Distroless orchestratord

[alex-hunt-materialize]

Uses distroless as the base image for orchestratord.

Also adds a new function to Composition to pull/build images without launching containers.

Motivation

Smaller and more secure image.

Resolves https://linear.app/materializeinc/issue/CLO-28/migrate-orchestratord-to-distroless

Verification

Ran all the orchestratord tests.

[github-actions]

Thanks for opening this PR! Here are a few tips to help make the review process smooth for everyone.

PR title guidelines

• Use imperative mood: "Fix X" not "Fixed X" or "Fixes X"
• Be specific: "Fix panic in catalog sync when controller restarts" not "Fix bug" or "Update catalog code"
• Prefix with area if helpful: compute: , storage: , adapter: , sql:

Pre-merge checklist

• The PR title is descriptive and will make sense in the git log.
• This PR has adequate test coverage / QA involvement has been duly considered. (trigger-ci for additional test/nightly runs)
• If this PR includes major user-facing behavior changes, I have pinged the relevant PM to schedule a changelog post.
• This PR has an associated up-to-date design doc, is a design doc (template), or is sufficiently small to not require a design.
• If this PR evolves an existing $T ⇔ Proto$T mapping (possibly in a backwards-incompatible way), then it is tagged with a T-proto label.
• If this PR will require changes to cloud orchestration or tests, there is a companion cloud PR to account for those changes that is tagged with the release-blocker label (example).

[def-]

This looks interesting! Planning to look into it for environmentd/clusterd too?

[alex-hunt-materialize]

Planning to look into it for environmentd/clusterd too?

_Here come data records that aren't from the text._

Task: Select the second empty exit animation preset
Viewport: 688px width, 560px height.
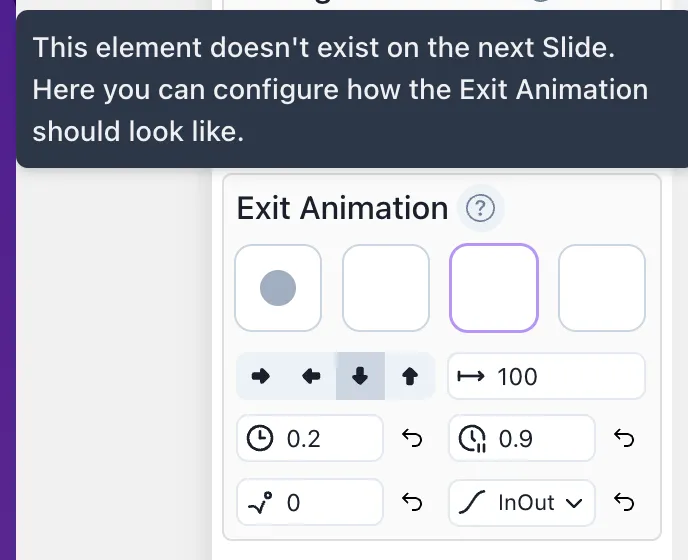Action: click(386, 288)
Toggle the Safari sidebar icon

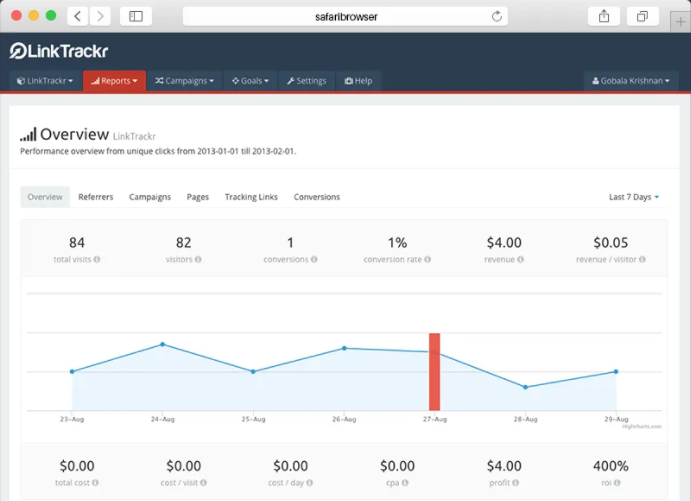pyautogui.click(x=136, y=16)
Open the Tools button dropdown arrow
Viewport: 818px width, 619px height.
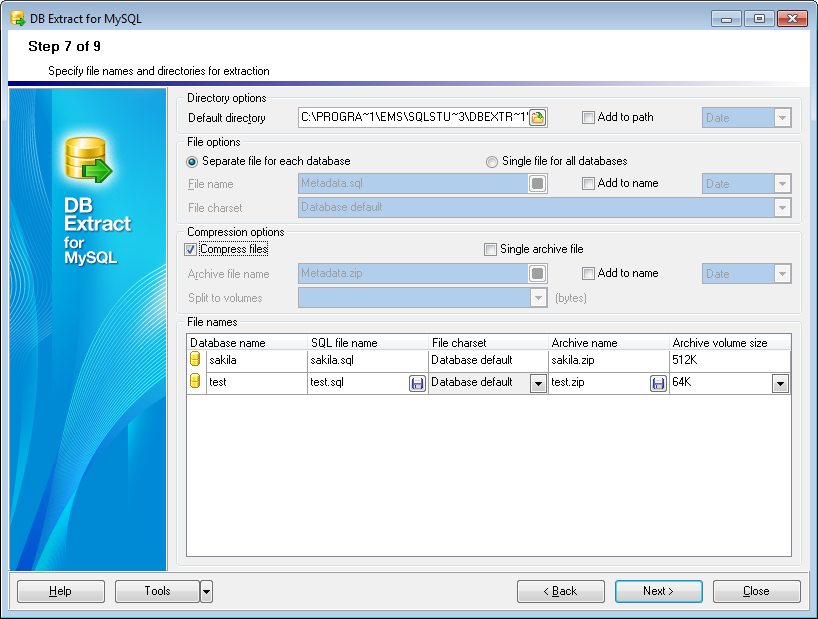point(206,591)
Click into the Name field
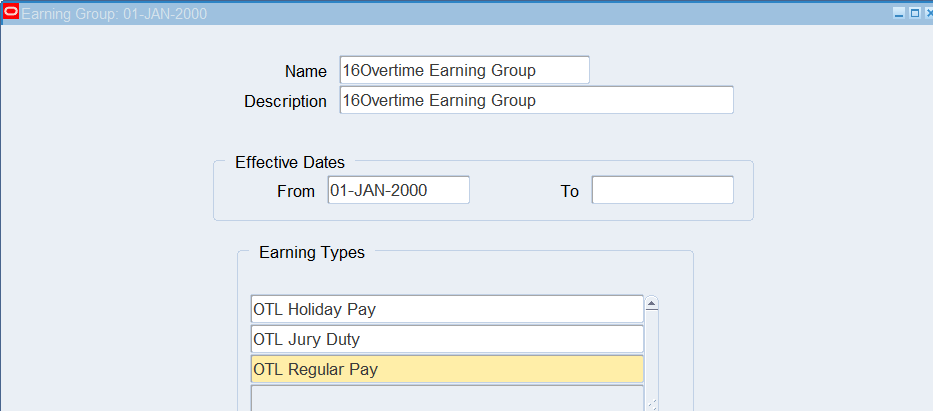This screenshot has height=411, width=933. pos(464,70)
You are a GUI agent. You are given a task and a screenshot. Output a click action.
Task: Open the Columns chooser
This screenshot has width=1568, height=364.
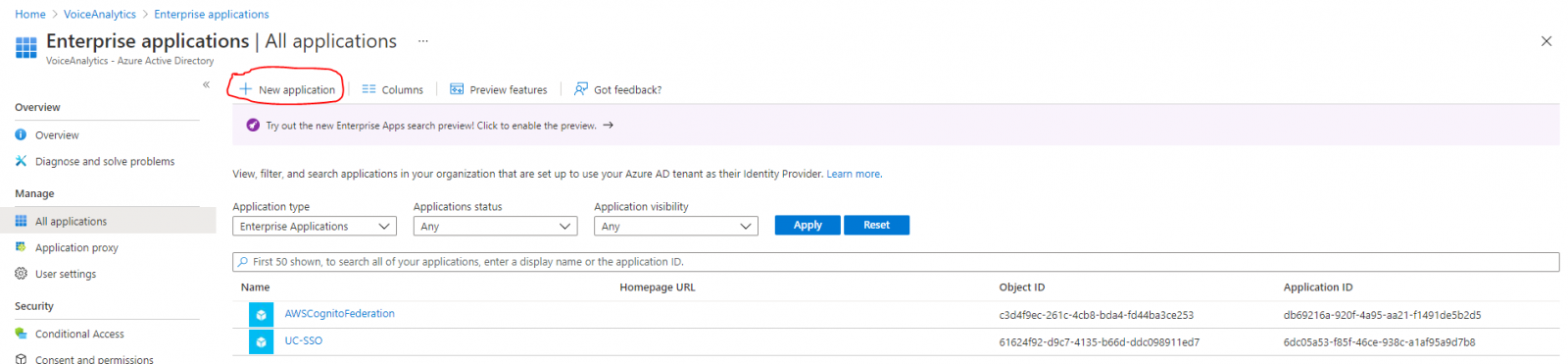coord(392,89)
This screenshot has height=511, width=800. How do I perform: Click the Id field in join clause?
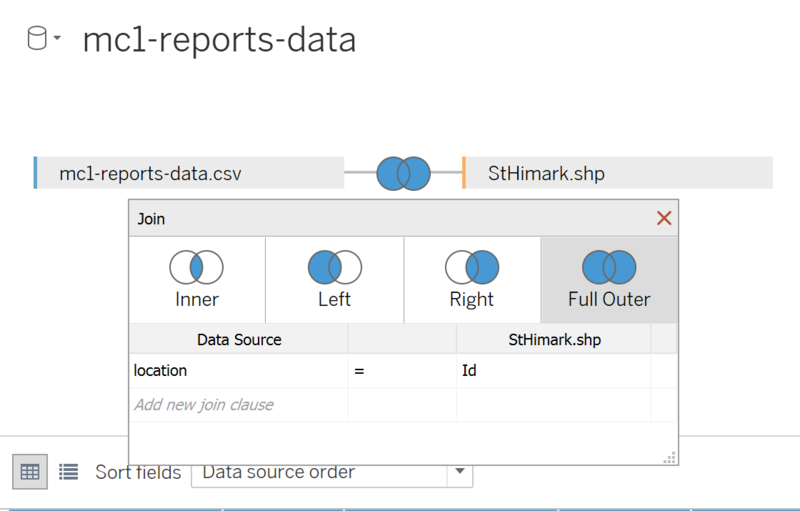click(x=554, y=371)
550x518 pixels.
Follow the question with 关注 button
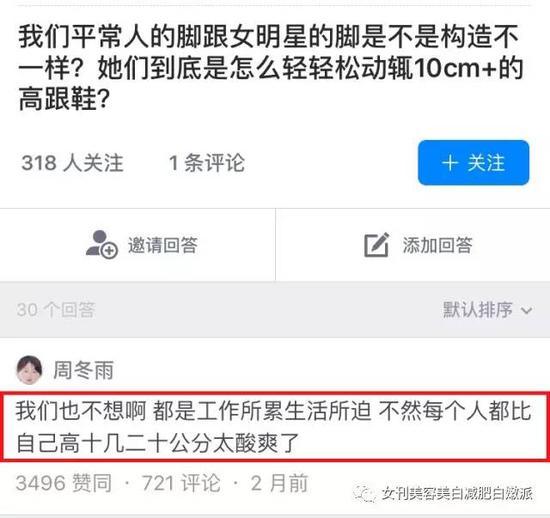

I think we should, but those will likely be harder. They subprocess out to other things, like SSH.

[def-]

What is the main motivation for this? I assumed it's to reduce image size, but the image has gotten larger:

• Before: 59 MB https://hub.docker.com/layers/materialize/orchestratord/latest
• After: 102 MB https://hub.docker.com/layers/materialize/orchestratord/mzbuild-6EPEBLVMDFCVZI3IXQVL6VDYE2B5257Y/images/sha256-e52213e2373f08376438509714145a72fae3cfbb77fb5266ac4bec5f545dcf6e

Maybe I'm missing something. Edit: I see, security is also a concern.

[def-]

26 MB, sweet! https://hub.docker.com/layers/materialize/orchestratord/mzbuild-PVPQF24A6HWY5JAFBRTNC4RLHOQQICLX/images/sha256-24914c13098065fe15e6a0ce711a3a906057335fceed19ad01aa1c45c4907eae
About using this: How do you then locally debug if something goes wrong with orchestratord since you can't ssh into it?
Do you plan to look into converting other containers to be distroless? If not, I might be interested in looking into that, we'd gain some CI speedup from smaller images too. I'd probably have to check in with how people in the database team feel about it, since it will make local debugging more annoying from what I can tell.

[alex-hunt-materialize]

About using this: How do you then locally debug if something goes wrong with orchestratord since you can't ssh into it?

You can use an ephemeral container for that (ie: kubectl debug). I've never felt the need to exec into orchestratord, though. It's all in the single rust binary, there isn't much it interacts with in the surrounding container.

Do you plan to look into converting other containers to be distroless? If not, I might be interested in looking into that, we'd gain some CI speedup from smaller images too.

I don't have as much knowledge of what is required for the other containers, so if you want to take that on, be my guest.

I'd probably have to check in with how people in the database team feel about it, since it will make local debugging more annoying from what I can tell.

I think they can use nsenter to get a pretty nice debugging experience. It would be roughly the same as with kubectl debug.